First and foremost, when is the start-year for Tibetan New Year?
Folklore of Tibet is passing down in the form of oral culture, the exact time when the Tibetan New Year becomes an official festival can’t be determined accurately by now.
(The cham dance in Tsurphu Monastery. Photos: CNS)
Jiru Basanlob, the research director and curator of cultural relics from Exhibition Department of Tibetan Museum, noted that probably the start year begins when the traditional Tibetan calendar gets started, and this marks off a more believable point of commencement for the festival.
“When Tibet New Year just began, only small and scanty festive related events were going on. But since this festival has evolved after a lengthened period, this has developed into an entire series of celebrations.” Jiru added, in Tibet here, we have four major New Years, namely, Nyingchi Gongbu New Year, Ngari Pulan New Year, Xigaze Agricultural New Year and Lhasa New Year (Losar).

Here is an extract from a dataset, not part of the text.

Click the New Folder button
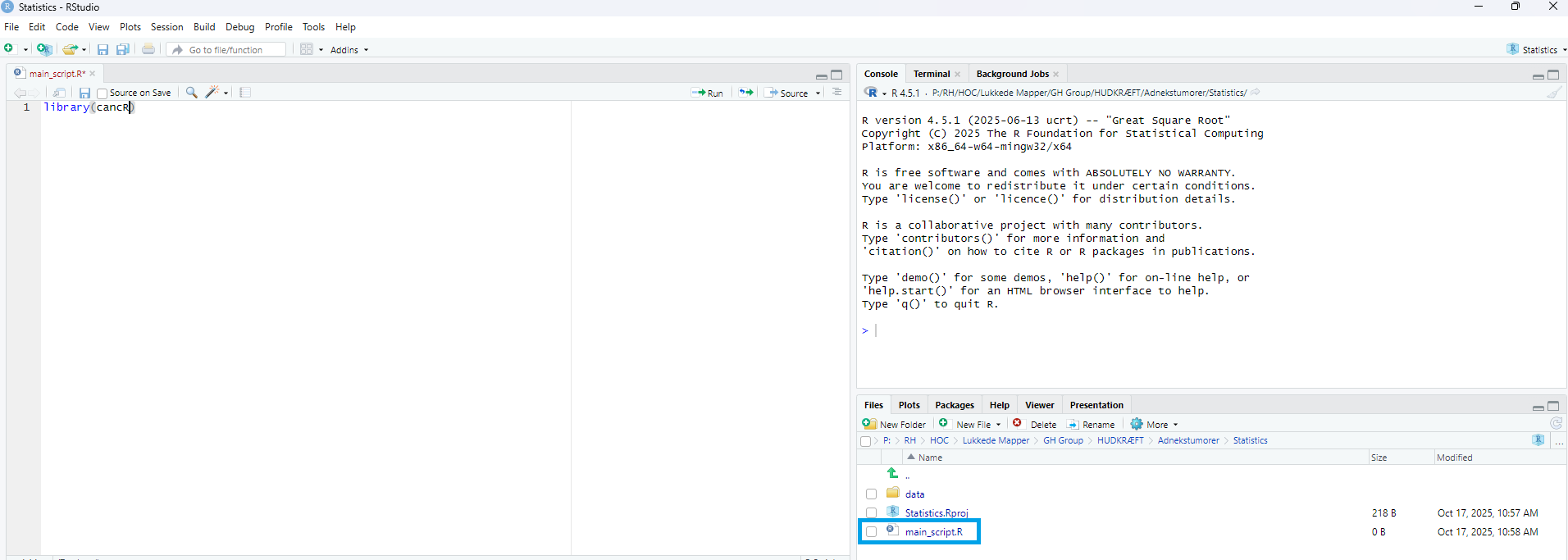Image resolution: width=1568 pixels, height=560 pixels. 895,425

(Family gathering on the day of Tibetan’s New Year eve. Photos: Xinhua)
These four Tibetan New Years are festive occasions to bid farewell to the old and leap into the new, to celebrate reunion between members in the family, which is, indeed, a shared concept across China. Though the four New Years may look slightly different due to distance across time and regions, there still exists some related customs and rituals, which still reflect Tibet-oriented ideology, outlook and value.
On the Tibetan’s New Year eve, much similar to Chinese New Year eve, family will just rise early and starts to make food to welcome the new year. It is Tibetan custom as well to buy assortment of foods just before the festival. On the first day of the New Year, everyone will gather around the table to eat, the father in the family gets to say “This coming year should be better than all the previous!”

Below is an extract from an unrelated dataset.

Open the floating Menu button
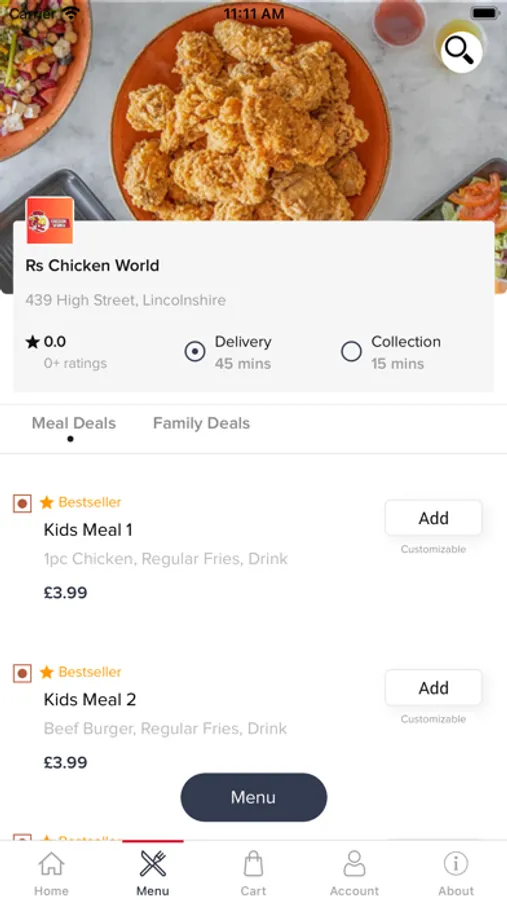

(Tibetan New Year’s Market. Photos: People’s Daily)
When this comes to customs, Jiru said, on the eve of New Year, Tibetan people will eat the festive food – “Gutu”, which is a kind of dough bakery, seasoned with 9 different ingredients.

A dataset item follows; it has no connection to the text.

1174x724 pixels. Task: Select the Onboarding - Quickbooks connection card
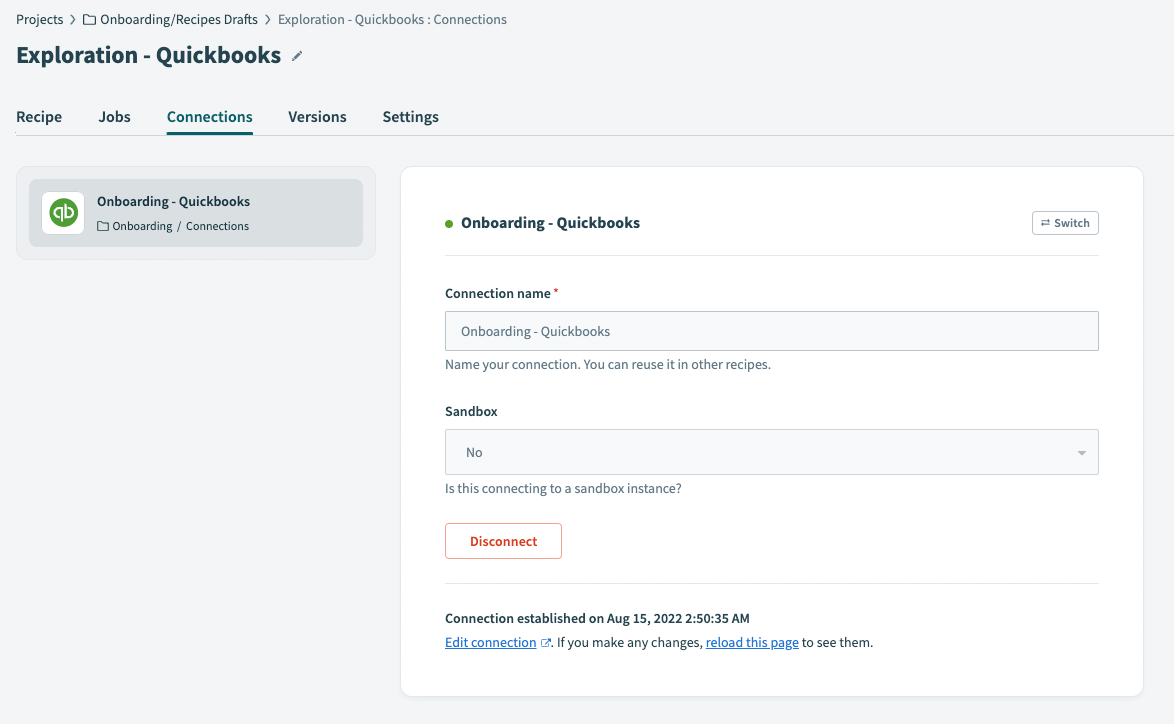[x=196, y=212]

When making “Gutu”, people will wrap this with wool, charcoal, springle with pepper, salt, and etc., some people will mode this dough into the shape of sun, moon and few others; each ingredient will carry forth some particular symbolic significance. For example, charcoal can mean a black heart. If a child by any chance has taken in charcoal when eating “GuTu”, parents will remind the child to be nice to people around, not to cause harm to people.
(Tibetan people are making ‘Gutu’. Photos: CNS)
During Losar, Tibetan people need to present Hada (woven scarf of white color that represents filial piety) to their parents and other seniors with gratitude and respect, Jiru added. “People also have to put hulless barley seedlings, ‘Qiema’ box (a rectangular wooden box with roasted barley and fried wheat grain which bears auspicious meanings), together with farm products harvested into a display cabinet. This act gestures that all sorts of hard work throughout the year are fairly rewarded with comfort and joy.
(‘Qiema’ box. Photos: Xinhua)
With the passing of time, the Losar customs are undergoing change.
For example, this used to be that on the first day of the first month, people had to get up early to bring in water from river or spring nearby. Whoever turns out to be the first one bringing in the first bucket of water will be blessed with good fortune and wealth through the year. Custom as such symbolizes praise and best wish dedicated to the virtue of diligence. Today, almost every household in the city has water tap, the custom is therefore fading out.
We actually get to see lots of interactions between CNY and Losar. With communication and integration between Tibetan and Han ethnic groups keep going on and on, we expect the merging and integration of festive folk customs continues.
On a more concrete level, are there any obvious evidence that the two cultures are affecting each other? We can see some commonly shared folkways, linked with their very similar meanings behind these customs.
For instance, on the eve of Chinese New Year, Tibetan and Han people will do some domestic clean-up, hopefully, this will lead to a new year with forthcoming happiness and new spirits. CNY has the custom of putting up New Year scrolls, hanging up red lanterns, and handing out New Year’s red pockets. Customs like these have been gradually adopted by the Tibetan people.
While many other ethnic people working and living in Tibet also wear Tibetan costumes, sip Chhaang (Tibetan alcoholic beverage made from “Qingke”), and put Losar Metok (Tibetan New Year flowers) in their homes to celebrate the festival.
Jiru noted, across history, Tibetans are admirably open and acceptive ethic group. Through the years, we’ve seen Tibetan and Han ethnic groups interact and learn from each other as evident in many occasions, including the New Year. Two ethnic groups also have shared festival cultures, and there are other signs that such integration will continue.